A specially designed bomber dropped it.

The Tupolev Tu-95B bomber released the 26.5-tonne bomb from a height of 10.5km (6.5 miles) over the Arctic test range at Novaya Zemlya.

Russian media report that the shockwave circled the Earth three times, the fireball was 4.6km wide and the mushroom cloud soared to 67km.

The bomber's altitude plunged almost one kilometre because of the blast.

Nuclear pride

The bomb casings will come to Moscow from Sarov, a closed nuclear research town 465km (288 miles) east of the Russian capital. Visitors to Sarov require special permits, as nuclear warheads are developed there.

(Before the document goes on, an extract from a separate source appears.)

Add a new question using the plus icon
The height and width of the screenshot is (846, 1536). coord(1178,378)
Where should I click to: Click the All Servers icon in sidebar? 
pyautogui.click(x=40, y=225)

The exhibition, organised by the state corporation Rosatom, will be called "70 years of the atomic industry - a chain reaction of success". It will run from 1 to 29 September.

The bomb also had the nickname "Kuzma's Mother" - from a Russian expression that translates as "we'll teach you a lesson".

The idiom was used by Soviet Communist leader Nikita Khrushchev with former US Vice-President Richard Nixon in 1959, during the Cold War nuclear arms race, Russian media report.

The Manezh exhibition will also feature personal effects of famous Soviet nuclear scientists, formerly secret documents from Soviet archives and models of nuclear reactors and a nuclear-powered icebreaker.